In both The Handmaid’s Tale and The Testaments, the stories of women who came before and women who would come after are lost and reclaimed, recorded and reconsidered.

In the hands of another writer, this could have less to do with perspective, beyond the obvious (that each character has her own truth). In Atwood’s hands, the narrative is meticulously constructed so that the relationship between what can be known and what must be known is appropriately complex.

And we, as readers, are wholly engaged, because we are in a unique position, having only these two volumes of archival material to study: we know things that the characters might have known (but could/did not) and we can assemble an enviable understanding across time and space.

Something else that Atwood discusses in the documentary is the pressure she felt to complete this narrative, not only in the wake of 35 years of questions that readers raised (as described in the note which follows The Testaments) but also in the wake of the 2016 election in the United States.
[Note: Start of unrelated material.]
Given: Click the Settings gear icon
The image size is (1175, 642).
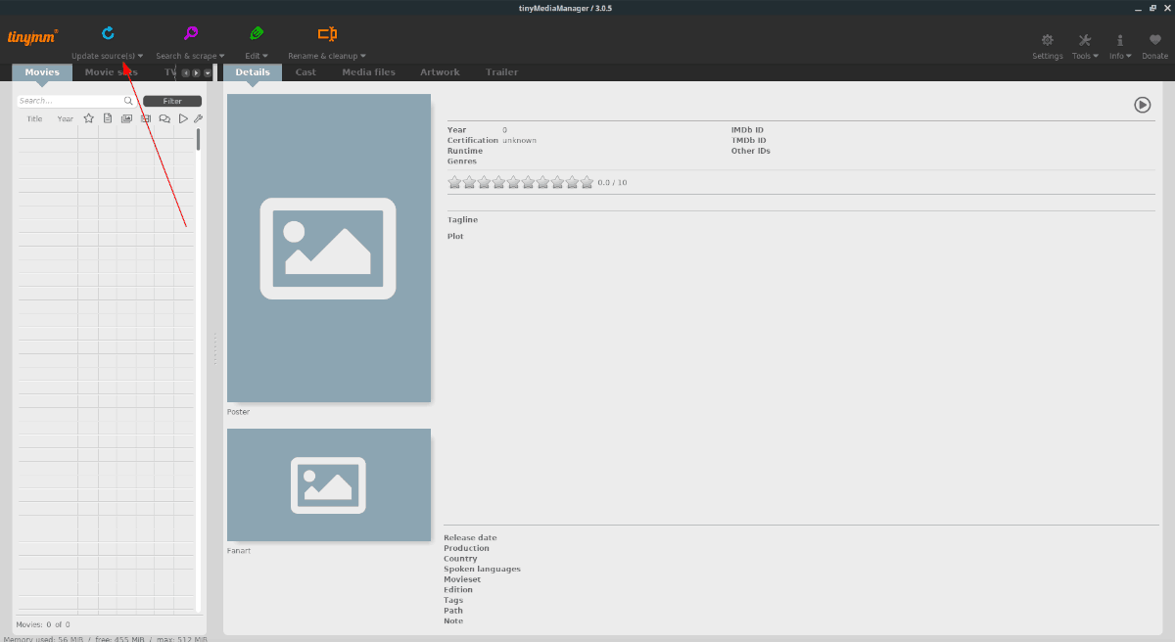Looking at the screenshot, I should 1047,41.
At seventy-seven years old, she chose to act. And I find myself wondering whether she knew, when she was a young woman, walking those campus quadrangles at Harvard, memorizing that space in that time, that she would need to know those pathways. That later, in her forties, she would retrace those steps in her mind and turn the journey into The Handmaid’s Tale. And that later again, in her seventies, she would look over her shoulder once more, in order to reassess the trajectory that lies ahead, and turn that into The Testaments.

All to ask: where have we walked before, where will we choose to walk next? I think about situations like this, and this, and how much every choice matters. We can choose our own direction. And we must.